CFU stands for Colony Forming Units, a microbiology term used to quantify how many bacteria exist in a solution. Depending on the concentration of your sample, you need to perform multiple dilutions and plate the different samples onto petri dishes. If you have too many bacterial colonies, they are hard to count, and if there are too few, the sample may not be representative. It is generally a good idea to plate the original solution, then a 1/10 dilution (1 part solution, 9 parts saline), a 1/100 dilution and possibly a 1/1000 dilution.

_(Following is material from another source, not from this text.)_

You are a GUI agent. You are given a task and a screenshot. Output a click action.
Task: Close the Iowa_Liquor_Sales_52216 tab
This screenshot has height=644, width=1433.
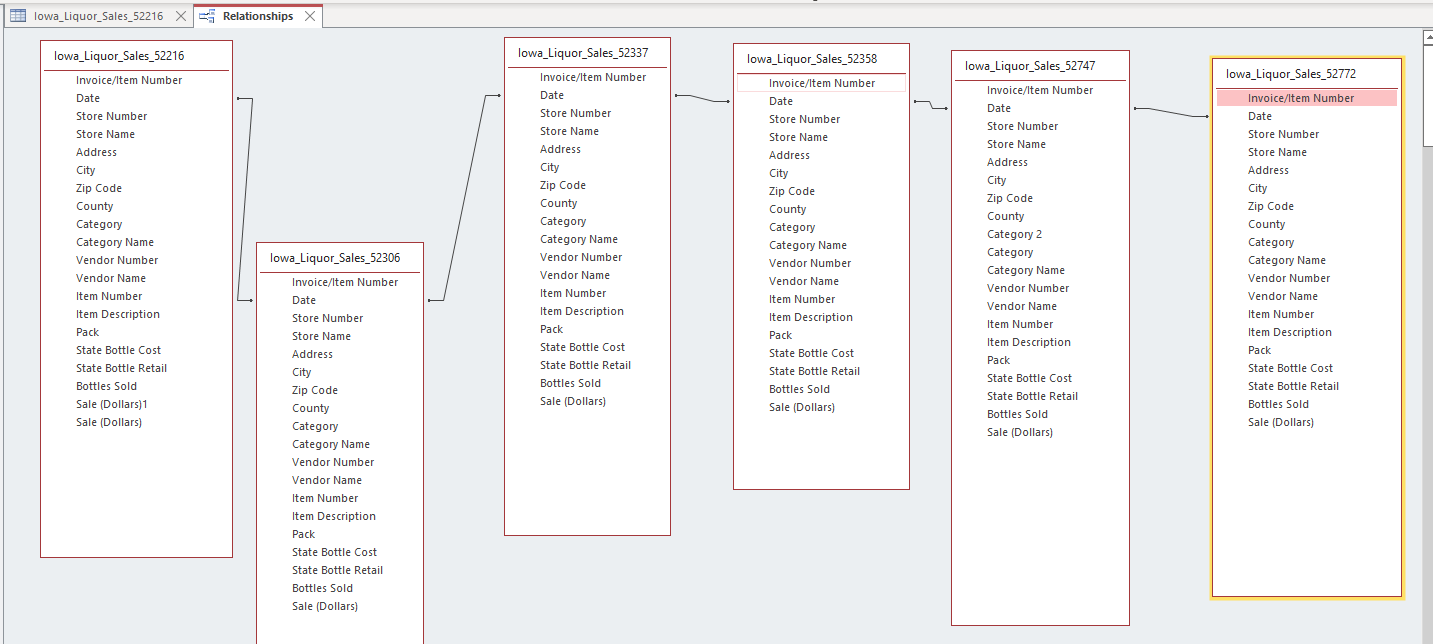(x=181, y=17)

## Calculating CFU from Bacterial Dilution

## Perform Preliminary Count

## Count Individual Colonies

## Determine Size of Dilution

## Multiply Degree of Dilution by Amount Plated

## Divide CFU of Dilution

Perform a preliminary count of each dish once the bacteria incubates, which usually takes one or two days. Count only individual colonies, which should be distinct, isolated dots, not a whole blob of different colonies grown together. Choose the plate which has more than 30 of these colonies but less than 300.

Count the number of individual colonies. This is the CFU number of your dilution -- you will have to perform a simple calculation to determine the CFU of the original sample. For this example, use a hypothetical plate containing 46 colonies.

Determine the size of the dilution you used. (Ideally, you labeled the petri dishes ahead of time.) For this example, mix 1 mL of bacterial culture with 99 mL of saline. This is a 1/100 dilution.

Multiply the degree of the dilution by the amount you actually plated. If you plated 0.1 mL of your 1/100 dilution onto the agar, you multiply 0.1 x 1/100, for a result of 1/1000 or 0.001.

Divide the CFU of the dilution (the number of colonies you counted) by the result from step 4. For this example, you work out 46 ÷ 1/1000, which is the same as 46 x 1,000. The result is 46,000 CFU in the original sample.